Mayor Chris Beutler today said the awarding of a $1 million competitive grant to the City will keep Lincoln's air clean and preserve and create jobs. The U.S. Environmental Protection Agency (EPA) announced today that is has awarded the funds to the Lincoln-Lancaster County Health Department (LLCHD) for the Clean Diesel project. These funds were made available through the America Recovery and Reinvestment Act. Funding will be used to purchase and install diesel emission reduction equipment on 85 Public Works and Utilities vehicles, 105 Lincoln Public School buses, eight Burlington Northern Santa Fe (BNSF) switchyard engines and seven NEBCO cement mixers.

"I want to commend the Health Department for aggressively pursuing these federal stimulus dollars, which will benefit our community's health and environment and our local economy," said Mayor Beutler. "I am especially pleased that the Health Department is working with partners outside of City government to make this a real community project. The Clean Diesel project also fits perfectly with our Cleaner Greener Lincoln Initiative."

"Our air quality staff has field tested the equipment, and it has proven to significantly reduce diesel emissions of particulate matter, hydrocarbons, carbon monoxide, toxic air pollutants and greenhouses gases," said Health Director Bruce Dart. He said the project will reduce diesel emissions by an estimated 17,000 pounds per year and 206,000 pounds over the lifetime of the vehicles.

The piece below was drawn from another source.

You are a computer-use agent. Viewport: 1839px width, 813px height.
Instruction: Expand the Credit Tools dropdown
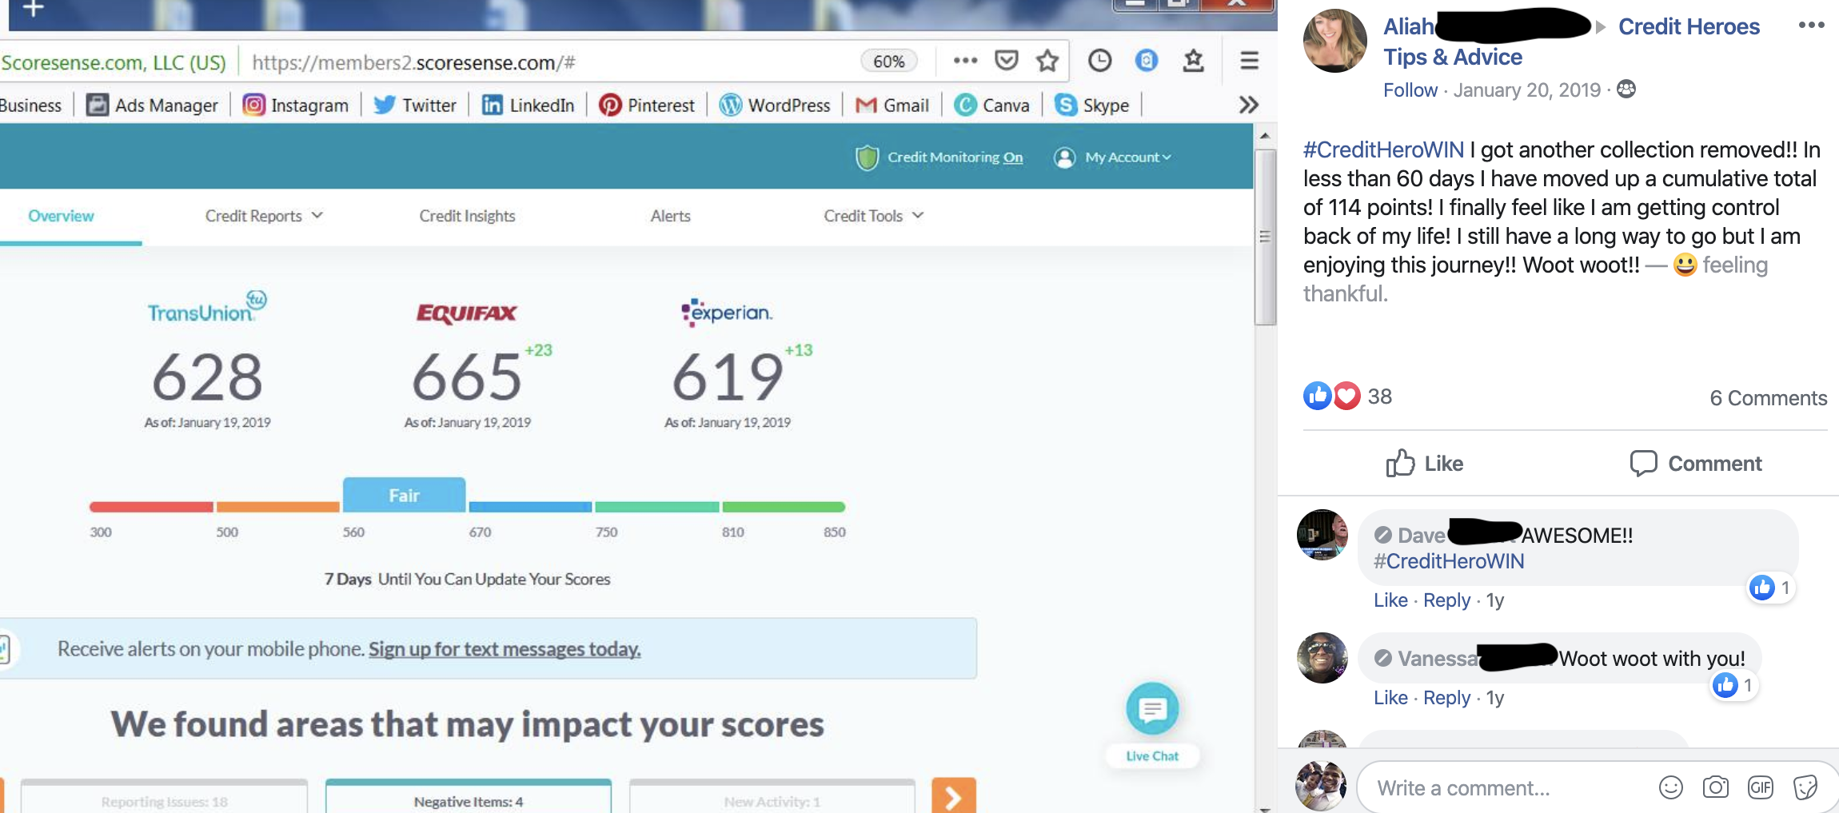[x=873, y=216]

Dart said the health benefits of the project will include reduced asthma attacks and other respiratory ailments as well as fewer lost school and work days. The BNSF locomotive switch engines involved in the project primarily operate in two rail yards that are adjacent to lower income neighborhoods. Dart said these areas have higher percentages of young children, older adults and racial and ethnic minorities, groups at the greatest risk from air pollution.

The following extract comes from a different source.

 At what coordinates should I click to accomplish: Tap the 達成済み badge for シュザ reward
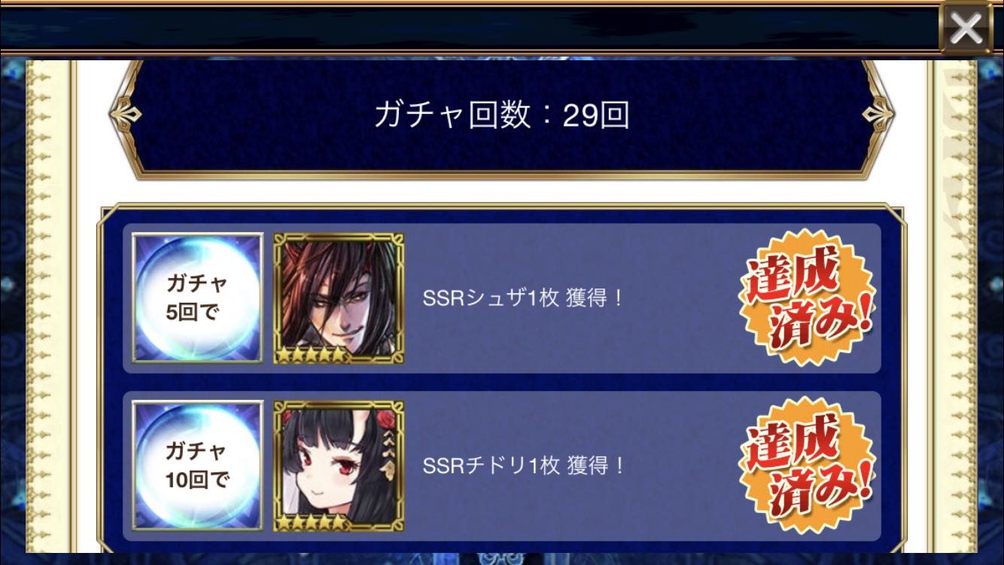(x=807, y=298)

All vehicles and equipment are expected to remain in use for five to 15 years based on average life cycles and available replacement funding and policies. Diesel oxidation catalysts have been in use for up to 20 years and have proven to last for the life of the engine in many cases, especially if low sulfur fuel is used. Ultra low sulfur fuel is the only fuel distributed by local retailers for trucks and buses.

The LLCHD, which has jurisdiction for all of Lancaster County, is responsible for issuing permits under Title V of the Clean Air Act as well as minor and major source construction permits. The Department also performs comprehensive emissions inventories, conducts source inspections and monitors ambient air quality.